Stored data:
▬▬▬▬▬▬

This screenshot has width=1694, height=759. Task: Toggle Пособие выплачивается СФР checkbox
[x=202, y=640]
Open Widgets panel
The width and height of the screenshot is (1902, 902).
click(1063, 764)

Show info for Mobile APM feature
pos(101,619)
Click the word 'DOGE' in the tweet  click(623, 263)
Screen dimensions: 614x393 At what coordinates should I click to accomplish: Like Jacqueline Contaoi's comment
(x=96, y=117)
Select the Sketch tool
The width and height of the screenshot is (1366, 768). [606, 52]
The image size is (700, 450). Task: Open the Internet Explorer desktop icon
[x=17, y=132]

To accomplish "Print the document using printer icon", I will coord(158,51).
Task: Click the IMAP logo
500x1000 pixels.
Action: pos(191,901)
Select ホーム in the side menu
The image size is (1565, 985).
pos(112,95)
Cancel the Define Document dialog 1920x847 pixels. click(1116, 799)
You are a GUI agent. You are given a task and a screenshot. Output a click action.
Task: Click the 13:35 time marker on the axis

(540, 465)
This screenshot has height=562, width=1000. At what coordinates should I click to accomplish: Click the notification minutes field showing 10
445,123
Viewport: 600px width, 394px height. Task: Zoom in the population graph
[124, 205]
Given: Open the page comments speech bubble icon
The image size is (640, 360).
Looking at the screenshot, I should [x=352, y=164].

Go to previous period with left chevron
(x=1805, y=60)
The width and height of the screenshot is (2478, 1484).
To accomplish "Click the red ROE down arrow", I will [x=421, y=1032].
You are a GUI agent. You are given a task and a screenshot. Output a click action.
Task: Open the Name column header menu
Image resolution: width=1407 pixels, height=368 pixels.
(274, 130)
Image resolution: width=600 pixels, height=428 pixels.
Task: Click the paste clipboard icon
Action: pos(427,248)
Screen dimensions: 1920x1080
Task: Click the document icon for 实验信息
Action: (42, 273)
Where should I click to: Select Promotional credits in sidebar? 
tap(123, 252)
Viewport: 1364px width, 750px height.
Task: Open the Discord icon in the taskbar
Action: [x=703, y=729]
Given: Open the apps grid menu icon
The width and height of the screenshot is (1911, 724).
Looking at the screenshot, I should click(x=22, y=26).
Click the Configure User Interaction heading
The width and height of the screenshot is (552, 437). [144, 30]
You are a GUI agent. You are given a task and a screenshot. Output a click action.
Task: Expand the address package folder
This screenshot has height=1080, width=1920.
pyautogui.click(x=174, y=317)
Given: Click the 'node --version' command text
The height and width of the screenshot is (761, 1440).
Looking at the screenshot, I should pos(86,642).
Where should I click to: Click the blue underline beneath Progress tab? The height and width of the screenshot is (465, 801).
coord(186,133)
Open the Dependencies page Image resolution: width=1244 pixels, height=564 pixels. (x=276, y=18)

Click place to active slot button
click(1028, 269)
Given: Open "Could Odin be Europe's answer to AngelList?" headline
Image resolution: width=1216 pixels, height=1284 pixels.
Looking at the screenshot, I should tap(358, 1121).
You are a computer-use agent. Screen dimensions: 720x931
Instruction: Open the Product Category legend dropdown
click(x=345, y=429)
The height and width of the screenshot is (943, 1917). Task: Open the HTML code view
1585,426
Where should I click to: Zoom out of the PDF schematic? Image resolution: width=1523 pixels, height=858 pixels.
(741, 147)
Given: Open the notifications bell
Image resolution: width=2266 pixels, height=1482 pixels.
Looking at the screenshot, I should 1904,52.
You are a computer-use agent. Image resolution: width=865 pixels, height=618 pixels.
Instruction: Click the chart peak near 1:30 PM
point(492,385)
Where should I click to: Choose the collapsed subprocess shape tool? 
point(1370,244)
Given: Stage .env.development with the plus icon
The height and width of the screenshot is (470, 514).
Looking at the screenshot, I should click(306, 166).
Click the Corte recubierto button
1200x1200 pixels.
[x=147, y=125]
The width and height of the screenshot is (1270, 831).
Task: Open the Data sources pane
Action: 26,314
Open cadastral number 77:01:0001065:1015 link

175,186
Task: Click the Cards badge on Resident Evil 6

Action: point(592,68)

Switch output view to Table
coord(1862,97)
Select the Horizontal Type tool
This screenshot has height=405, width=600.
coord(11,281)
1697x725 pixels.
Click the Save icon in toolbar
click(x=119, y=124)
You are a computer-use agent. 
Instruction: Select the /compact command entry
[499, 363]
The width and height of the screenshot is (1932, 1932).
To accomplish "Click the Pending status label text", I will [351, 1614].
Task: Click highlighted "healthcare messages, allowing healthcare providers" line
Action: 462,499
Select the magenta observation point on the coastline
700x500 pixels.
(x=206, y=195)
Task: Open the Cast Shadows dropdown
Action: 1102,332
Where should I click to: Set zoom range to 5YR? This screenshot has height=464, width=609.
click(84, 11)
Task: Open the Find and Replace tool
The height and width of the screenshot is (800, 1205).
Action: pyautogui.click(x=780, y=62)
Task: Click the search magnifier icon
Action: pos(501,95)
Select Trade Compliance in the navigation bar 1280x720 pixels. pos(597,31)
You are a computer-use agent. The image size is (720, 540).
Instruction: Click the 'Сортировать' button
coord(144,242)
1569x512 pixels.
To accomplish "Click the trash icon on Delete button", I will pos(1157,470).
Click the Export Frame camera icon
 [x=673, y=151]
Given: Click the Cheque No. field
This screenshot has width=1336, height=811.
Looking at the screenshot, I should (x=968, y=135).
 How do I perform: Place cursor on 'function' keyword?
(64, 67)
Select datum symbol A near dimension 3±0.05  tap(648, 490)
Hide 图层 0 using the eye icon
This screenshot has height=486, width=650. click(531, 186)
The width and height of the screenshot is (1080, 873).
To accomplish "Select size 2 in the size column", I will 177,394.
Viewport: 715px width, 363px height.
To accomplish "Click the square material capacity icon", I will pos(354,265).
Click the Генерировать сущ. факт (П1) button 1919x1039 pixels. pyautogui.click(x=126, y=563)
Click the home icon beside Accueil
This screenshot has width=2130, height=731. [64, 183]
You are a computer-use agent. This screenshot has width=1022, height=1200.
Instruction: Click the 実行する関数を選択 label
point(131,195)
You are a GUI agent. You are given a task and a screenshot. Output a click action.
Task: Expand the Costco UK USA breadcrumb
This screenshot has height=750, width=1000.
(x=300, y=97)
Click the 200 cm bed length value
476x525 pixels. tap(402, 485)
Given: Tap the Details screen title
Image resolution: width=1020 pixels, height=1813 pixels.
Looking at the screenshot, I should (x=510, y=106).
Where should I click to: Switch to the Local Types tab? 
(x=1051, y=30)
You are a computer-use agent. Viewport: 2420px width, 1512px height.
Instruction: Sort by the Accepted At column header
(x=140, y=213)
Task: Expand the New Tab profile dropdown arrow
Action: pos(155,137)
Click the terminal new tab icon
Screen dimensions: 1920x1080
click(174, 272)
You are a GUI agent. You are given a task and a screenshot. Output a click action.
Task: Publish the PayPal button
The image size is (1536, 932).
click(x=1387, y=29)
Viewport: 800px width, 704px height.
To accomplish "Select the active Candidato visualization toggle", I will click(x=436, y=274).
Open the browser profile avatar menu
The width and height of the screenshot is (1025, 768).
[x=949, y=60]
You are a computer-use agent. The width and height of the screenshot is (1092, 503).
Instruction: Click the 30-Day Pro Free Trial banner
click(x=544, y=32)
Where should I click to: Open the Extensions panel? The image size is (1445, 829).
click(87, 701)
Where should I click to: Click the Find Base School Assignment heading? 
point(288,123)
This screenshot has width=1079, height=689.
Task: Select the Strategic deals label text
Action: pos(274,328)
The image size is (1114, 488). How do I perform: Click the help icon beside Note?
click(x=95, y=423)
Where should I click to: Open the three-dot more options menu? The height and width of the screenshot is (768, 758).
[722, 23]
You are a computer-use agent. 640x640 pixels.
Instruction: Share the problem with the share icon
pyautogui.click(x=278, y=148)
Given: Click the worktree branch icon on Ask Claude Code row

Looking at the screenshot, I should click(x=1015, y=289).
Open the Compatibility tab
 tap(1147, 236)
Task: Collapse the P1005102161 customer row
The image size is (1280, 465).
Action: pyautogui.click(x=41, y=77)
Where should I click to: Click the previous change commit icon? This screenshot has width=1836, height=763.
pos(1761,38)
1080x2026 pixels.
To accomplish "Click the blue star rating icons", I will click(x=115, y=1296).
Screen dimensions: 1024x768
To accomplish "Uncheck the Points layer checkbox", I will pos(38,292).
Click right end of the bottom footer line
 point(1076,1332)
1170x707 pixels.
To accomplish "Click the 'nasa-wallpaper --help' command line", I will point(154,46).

▬▬▬▬▬▬

■ BRIEF: For each line in the data above that contains the string "page", extract the line.

■ RESULT OF THE EXERCISE:
Given: Open the page comments speech bubble icon
Open the Dependencies page Image resolution: width=1244 pixels, height=564 pixels. (x=276, y=18)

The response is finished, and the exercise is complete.